Lets first summarize what ‘Doze mode’ and ‘App Standby’ implies for your applications (while active):
- Network access is disabled, unless your app receives a high-priority Google Cloud Messaging tickle.
- The system ignores Wake locks.
- Alarms scheduled using the AlarmManager class are deferred, unless you have exempted them using the setAndAllowWhileIdle() method.
- The system does not perform Wi-Fi scans.
- The system does not permit syncs or jobs for your sync adapters.
- The system does not allow JobScheduler to run.
To cite the official documentation:
“The power saving features of Doze and App Standby limit the amount of background processing that your app can perform when a device is in an idle state or while your app is not in focus. The restrictions the system may impose on apps include limited or no network access, suspended background tasks, suspended Notifications, ignored wake requests, and alarms.”

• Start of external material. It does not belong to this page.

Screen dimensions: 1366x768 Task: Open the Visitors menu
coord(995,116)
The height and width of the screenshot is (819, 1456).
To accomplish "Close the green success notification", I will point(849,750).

“A foreground service is a service that’s considered to be something the user is actively aware of and thus not a candidate for the system to kill when low on memory. A foreground service must provide a notification for the status bar, which is placed under the “Ongoing” heading, which means that the notification cannot be dismissed unless the service is either stopped or removed from the foreground.”
However you see what is the goal: commit your application to a more efficient battery usage. And if you are going to run continuously don’t hide it to the user. Make him clearly aware that you are consuming resources, so he can later take the decision of closing it.
Imagine for instance a conversation application like Facebook Messenger, Whatsapp, Skype, Conversations, etc. Usually these kind of apps use a connection-oriented protocol under the hood. These applications don’t show an ongoing UI notification (i.e., showing you are currently online) because these use background services to manage the ongoing connection. However using this mechanism would become problematic on Android 6, because background processing will be suspended. This means that your IM application would be disconnected for (possibly) long periods. How to overcome this limitation?. By using notification pushes to notify the user about incoming messages.
Of course, the user can whitelist applications using the Settings app to exclude them from these limitations, but this is a privilege you shouldn’t assume anymore for your application. And I think this is a good motivation to make applications more efficient and enhance the user experience on Android devices.
Prepare your application for Android 6 Marshmallow
According to the official documentation, even GCM pushes have “limited power”:
“Note: As of M Preview 3 release, Google Cloud Messaging (GCM) lets you designate high-priority messages. If your app receives high-priority GCM messages, the system grants brief network access even when the app is idle.”
Because GCM pushes are sent by default with normal priority, that means that you don’t have networking access upon push reception unless you set them as high priority. It is yet not clear from the official documentation, although some users receive delayed normal priority GCM pushes when device is in doze mode. In either case, you should evaluate if your application is of real-time nature at the time of assigning priorities to your pushes.
There is an official guide to test applications against these two device modes. Unfortunately there are still some bugs that need to be addressed on this area, but this should be the starting point to check that your applications are prepared to the new requirements.
With the recent launch of Android 6 (API 23) Google seeks to engage developers to be good citizens on the Android ecosystem and help with battery life, relying on Google Cloud Messaging whenever this is possible. They still provide a last workaround for this set of policies (foreground services) but your application now takes a much higher risk to be uninstalled or simply disabled by the final user because placing your application permanently in the notification area is not an option for many of them. The bottom line is that Android applications are not expected to be constantly running and GCM is proposed as the main platform for this to happen.
Only top messaging apps can expect to be tolerated by user in the notification area, so the developer needs to switch to GCM or at least have an option to support it, otherwise, be prepared to be uninstalled by users.
It’s time to be more efficient and adjust your new or existing applications to use the small (and sparse) time slots you will have to synchronize your application state in the new Android world.